Nothing completes a decadent dining experience like the perfect pairing of fine wine and five-star fare. Indulge in these recommendations from some of the city’s top wine connoisseurs.
Cory Cuff, Cielo Restaurant & Bar
When it comes to choosing the best bottle of wine in Cielo’s cellar, manager Cory Cuff notes nothing tops Gaja Sito Moresco. The rich red wine starts out with a dry, cherry taste, then finishes with a nice bit of spice on the back end, he explains. “You cannot go wrong with this wine.”
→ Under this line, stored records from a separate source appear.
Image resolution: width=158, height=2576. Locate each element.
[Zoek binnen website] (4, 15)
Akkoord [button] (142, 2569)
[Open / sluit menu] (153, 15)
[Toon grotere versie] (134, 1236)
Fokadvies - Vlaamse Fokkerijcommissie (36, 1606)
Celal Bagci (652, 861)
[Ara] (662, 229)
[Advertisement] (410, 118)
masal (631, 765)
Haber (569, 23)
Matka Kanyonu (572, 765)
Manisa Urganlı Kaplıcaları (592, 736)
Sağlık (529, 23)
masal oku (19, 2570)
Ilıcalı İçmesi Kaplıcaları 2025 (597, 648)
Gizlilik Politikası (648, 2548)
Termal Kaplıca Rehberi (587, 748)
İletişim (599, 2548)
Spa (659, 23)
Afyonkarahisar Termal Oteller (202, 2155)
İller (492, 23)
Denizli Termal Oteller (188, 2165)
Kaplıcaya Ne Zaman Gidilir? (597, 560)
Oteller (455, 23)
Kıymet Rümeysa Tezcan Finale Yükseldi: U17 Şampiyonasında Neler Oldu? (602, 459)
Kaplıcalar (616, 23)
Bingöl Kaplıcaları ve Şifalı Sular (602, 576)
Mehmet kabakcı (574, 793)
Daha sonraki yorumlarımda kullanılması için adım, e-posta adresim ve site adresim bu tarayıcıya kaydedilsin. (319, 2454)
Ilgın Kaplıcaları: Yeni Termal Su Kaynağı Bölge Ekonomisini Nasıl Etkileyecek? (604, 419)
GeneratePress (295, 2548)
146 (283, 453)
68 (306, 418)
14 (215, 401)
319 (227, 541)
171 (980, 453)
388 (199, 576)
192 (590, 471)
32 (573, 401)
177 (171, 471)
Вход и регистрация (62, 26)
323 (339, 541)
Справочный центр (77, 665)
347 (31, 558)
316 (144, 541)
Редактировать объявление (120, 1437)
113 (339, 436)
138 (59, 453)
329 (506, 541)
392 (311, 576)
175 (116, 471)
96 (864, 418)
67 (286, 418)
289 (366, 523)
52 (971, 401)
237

The selection’s complexity, with its high tannin and acidity levels, is strong enough to stand up to a bold dish, such as a braised lamb shank, cured by Cielo sous chef Shimon Diamond, along with winter vegetable ragout, lardo and grilled polenta. This “knockout” wine and “winning” dish make for the perfect pairing, Cuff says.
Tom Bush, Balaban’s Wine Cellar & Tapas Bar
Tom Bush, retail wine manager at Balaban’s, says the best classic combination is Napa Valley cabernet sauvignon with a New York strip steak. “That’s about as good as it gets,” he says. The bold, red wine complements the steak’s heavy fat marbling, Bush explains. “Napas have a lot of tannin, which means they are big and bold, and have a lot of bite.” And a rich, chocolate dessert is the perfect ending to a meal with cabernet, he adds.
For those looking for a more unique pairing, Bush recommends an appetizer of oysters on the half-shell with muscadet, a dry, crisp, French white wine that mixes seamlessly with the seafood’s fresh, salty flavor.
Ryland Adams, Vino Nadoz Wine Bar & Café
There is a fine wine best-suited for each course of a meal, notes Ryland Adams, bar manager at Vino Nadoz.
When opening one of their cellar favorites—F. Weins Prum Reisling—Adams and the café’s chefs recommend enjoying the sweet white wine with with an appetizer of housemade sweet potato chips with cinnamon spice and marshmallow sauce for a sweet and spicy combination.
The spicy Cedarville Zinfandel pairs well with the rich flavor of the short rib BLT main course, Ryland says. And its Byron Chardonnay is best savored with a side of gnocchi with pumpkin, butter sage sauce and toasted hazelnuts.
For dessert, Ryland recommends muscat, a great light and sweet dessert wine, to couple with homemade apple pie and vanilla ice cream.